● **What this task involves**
Once you find the line containing "[zum Google+-Profil des DRK] (231, 2510)" in the data below, copy it and each following line exactly, up to and including the line containing "Donate (26, 1605)", and nothing else.

● **Given information**

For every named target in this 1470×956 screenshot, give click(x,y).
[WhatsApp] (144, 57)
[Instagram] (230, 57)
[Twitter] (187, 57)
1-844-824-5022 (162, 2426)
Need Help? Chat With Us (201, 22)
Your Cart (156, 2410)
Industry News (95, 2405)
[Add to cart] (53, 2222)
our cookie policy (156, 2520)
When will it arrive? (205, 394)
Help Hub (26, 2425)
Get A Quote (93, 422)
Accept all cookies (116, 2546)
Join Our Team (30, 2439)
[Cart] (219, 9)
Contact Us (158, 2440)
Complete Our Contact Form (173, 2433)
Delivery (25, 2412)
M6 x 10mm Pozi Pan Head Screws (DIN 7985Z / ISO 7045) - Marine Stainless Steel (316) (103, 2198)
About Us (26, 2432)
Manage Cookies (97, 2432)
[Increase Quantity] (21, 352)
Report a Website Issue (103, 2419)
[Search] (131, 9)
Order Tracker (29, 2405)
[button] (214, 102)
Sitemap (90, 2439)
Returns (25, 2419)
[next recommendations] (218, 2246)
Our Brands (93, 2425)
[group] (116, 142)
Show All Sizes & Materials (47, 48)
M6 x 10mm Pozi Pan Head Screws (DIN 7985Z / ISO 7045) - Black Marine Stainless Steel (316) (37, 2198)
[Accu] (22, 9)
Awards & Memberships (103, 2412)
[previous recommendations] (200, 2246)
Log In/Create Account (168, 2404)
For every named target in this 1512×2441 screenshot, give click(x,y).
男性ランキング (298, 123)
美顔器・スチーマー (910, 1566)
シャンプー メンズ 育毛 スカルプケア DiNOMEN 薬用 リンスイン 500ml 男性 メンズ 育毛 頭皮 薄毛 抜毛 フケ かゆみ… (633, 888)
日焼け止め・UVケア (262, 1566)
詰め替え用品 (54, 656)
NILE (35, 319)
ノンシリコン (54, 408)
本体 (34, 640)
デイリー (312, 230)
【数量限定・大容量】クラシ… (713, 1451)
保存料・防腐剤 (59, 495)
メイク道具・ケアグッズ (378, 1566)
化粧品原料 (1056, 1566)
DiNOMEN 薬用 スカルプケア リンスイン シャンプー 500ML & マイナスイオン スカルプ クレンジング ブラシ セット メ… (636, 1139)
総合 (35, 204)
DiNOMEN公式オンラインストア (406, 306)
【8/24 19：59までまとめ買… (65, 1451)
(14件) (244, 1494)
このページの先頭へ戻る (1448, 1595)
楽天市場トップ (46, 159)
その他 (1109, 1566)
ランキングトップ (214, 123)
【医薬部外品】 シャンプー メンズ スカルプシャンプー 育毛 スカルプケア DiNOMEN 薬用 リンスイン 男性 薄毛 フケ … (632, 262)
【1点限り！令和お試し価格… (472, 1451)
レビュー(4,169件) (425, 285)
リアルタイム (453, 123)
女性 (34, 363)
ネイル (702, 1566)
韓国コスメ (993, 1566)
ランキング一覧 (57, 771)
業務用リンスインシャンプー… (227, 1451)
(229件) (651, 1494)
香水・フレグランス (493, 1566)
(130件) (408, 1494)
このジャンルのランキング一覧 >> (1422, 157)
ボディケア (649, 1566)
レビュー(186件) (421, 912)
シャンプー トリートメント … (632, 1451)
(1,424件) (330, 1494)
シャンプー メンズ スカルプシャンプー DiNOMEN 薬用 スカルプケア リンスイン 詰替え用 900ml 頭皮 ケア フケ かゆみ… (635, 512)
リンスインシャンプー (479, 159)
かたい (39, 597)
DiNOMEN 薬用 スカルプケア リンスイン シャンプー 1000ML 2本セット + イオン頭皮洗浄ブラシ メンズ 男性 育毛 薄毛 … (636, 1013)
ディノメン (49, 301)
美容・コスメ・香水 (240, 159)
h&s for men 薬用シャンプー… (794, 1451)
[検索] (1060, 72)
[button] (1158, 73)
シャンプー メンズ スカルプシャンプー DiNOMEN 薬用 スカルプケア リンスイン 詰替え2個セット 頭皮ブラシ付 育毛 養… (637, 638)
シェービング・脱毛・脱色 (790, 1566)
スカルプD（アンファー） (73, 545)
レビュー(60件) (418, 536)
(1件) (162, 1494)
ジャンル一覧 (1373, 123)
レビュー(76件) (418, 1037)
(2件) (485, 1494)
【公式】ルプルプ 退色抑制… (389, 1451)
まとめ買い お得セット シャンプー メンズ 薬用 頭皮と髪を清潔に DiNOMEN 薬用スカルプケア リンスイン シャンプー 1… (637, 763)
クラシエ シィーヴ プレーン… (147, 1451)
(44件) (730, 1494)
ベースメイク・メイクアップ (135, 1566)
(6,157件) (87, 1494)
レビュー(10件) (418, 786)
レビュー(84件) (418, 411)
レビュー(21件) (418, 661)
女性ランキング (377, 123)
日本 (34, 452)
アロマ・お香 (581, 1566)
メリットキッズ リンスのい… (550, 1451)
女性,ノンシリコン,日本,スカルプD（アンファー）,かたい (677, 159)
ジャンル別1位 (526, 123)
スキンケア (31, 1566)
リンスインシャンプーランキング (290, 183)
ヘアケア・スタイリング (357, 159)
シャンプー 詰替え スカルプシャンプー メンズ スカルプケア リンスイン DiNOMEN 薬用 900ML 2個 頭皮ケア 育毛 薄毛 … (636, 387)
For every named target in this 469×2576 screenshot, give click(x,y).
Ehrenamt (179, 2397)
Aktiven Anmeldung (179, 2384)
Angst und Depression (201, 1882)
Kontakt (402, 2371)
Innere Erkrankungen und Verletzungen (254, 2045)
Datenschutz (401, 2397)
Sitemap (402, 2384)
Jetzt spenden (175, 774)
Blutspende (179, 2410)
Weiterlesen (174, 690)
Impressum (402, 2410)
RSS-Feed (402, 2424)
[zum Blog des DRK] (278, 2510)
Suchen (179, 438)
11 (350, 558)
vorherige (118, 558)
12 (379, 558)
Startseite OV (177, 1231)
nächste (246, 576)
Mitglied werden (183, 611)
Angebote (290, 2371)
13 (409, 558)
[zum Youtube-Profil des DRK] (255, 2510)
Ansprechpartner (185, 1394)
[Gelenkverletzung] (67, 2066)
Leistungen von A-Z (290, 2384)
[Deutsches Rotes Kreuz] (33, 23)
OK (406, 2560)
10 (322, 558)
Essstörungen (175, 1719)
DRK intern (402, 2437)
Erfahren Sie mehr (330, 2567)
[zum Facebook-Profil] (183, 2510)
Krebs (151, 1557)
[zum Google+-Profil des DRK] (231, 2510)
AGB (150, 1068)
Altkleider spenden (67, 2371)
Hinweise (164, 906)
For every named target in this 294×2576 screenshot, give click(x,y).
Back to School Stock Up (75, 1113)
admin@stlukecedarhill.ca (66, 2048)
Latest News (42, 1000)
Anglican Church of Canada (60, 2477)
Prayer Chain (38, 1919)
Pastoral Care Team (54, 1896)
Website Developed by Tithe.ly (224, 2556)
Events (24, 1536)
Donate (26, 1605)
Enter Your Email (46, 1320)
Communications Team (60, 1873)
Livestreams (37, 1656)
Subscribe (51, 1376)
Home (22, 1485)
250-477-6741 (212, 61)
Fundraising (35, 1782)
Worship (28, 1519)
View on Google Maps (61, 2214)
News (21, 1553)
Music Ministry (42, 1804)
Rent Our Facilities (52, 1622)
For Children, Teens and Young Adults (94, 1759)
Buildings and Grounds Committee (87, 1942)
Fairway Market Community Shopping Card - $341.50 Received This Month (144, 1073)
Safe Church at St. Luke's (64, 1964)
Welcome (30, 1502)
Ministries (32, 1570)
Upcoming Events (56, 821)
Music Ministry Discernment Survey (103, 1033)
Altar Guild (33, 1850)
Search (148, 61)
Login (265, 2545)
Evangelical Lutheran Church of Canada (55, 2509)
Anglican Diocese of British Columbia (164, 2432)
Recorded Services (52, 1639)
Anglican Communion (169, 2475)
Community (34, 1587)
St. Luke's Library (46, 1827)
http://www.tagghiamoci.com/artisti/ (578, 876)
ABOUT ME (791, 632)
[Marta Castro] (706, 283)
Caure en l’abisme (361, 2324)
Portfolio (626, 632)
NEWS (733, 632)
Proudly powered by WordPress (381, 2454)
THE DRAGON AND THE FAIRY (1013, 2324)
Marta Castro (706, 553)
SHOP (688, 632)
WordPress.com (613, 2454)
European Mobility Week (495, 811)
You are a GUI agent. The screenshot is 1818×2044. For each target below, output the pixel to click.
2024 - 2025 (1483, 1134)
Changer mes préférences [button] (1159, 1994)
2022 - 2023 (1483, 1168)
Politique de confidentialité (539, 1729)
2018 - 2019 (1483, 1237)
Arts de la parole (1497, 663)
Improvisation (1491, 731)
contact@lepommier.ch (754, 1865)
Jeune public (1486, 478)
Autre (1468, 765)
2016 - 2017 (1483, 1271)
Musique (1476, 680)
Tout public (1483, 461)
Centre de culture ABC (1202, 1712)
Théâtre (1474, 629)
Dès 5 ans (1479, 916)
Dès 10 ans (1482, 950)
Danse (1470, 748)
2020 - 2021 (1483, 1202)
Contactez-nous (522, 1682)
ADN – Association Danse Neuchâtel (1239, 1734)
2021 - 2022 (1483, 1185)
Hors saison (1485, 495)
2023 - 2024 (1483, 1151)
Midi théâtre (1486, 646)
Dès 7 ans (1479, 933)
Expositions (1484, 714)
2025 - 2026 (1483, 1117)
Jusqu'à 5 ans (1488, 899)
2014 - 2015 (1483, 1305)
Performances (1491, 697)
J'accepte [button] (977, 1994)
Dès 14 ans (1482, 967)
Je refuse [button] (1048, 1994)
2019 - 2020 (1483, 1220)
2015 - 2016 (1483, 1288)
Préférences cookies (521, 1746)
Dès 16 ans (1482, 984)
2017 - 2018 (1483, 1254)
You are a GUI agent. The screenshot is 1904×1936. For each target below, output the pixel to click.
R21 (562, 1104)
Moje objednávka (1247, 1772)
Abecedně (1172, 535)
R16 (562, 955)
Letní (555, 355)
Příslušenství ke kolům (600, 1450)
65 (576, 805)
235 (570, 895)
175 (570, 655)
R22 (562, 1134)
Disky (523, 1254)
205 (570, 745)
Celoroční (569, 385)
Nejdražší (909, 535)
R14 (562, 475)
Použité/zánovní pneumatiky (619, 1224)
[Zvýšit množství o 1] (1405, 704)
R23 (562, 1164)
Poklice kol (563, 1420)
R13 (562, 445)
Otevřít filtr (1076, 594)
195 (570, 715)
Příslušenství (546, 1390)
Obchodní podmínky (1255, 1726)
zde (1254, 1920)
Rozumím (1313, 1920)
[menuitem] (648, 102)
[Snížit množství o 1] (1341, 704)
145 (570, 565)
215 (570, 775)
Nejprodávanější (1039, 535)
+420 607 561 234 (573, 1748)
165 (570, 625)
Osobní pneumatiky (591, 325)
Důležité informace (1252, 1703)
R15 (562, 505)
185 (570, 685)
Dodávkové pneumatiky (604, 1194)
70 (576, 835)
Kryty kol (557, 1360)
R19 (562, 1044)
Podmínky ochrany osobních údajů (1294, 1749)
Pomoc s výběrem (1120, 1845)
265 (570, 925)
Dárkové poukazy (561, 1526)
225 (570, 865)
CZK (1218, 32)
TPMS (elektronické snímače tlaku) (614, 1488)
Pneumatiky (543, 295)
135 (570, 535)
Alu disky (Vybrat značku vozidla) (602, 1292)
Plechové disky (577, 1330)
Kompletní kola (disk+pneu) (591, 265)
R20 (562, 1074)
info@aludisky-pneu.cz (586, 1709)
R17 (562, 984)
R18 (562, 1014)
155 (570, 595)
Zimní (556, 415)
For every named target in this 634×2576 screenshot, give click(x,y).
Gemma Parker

● **Task answer**
[zum Google+-Profil des DRK] (231, 2510)
AGB (150, 1068)
Altkleider spenden (67, 2371)
Hinweise (164, 906)
For every named target in this 294×2576 screenshot, give click(x,y).
Back to School Stock Up (75, 1113)
admin@stlukecedarhill.ca (66, 2048)
Latest News (42, 1000)
Anglican Church of Canada (60, 2477)
Prayer Chain (38, 1919)
Pastoral Care Team (54, 1896)
Website Developed by Tithe.ly (224, 2556)
Events (24, 1536)
Donate (26, 1605)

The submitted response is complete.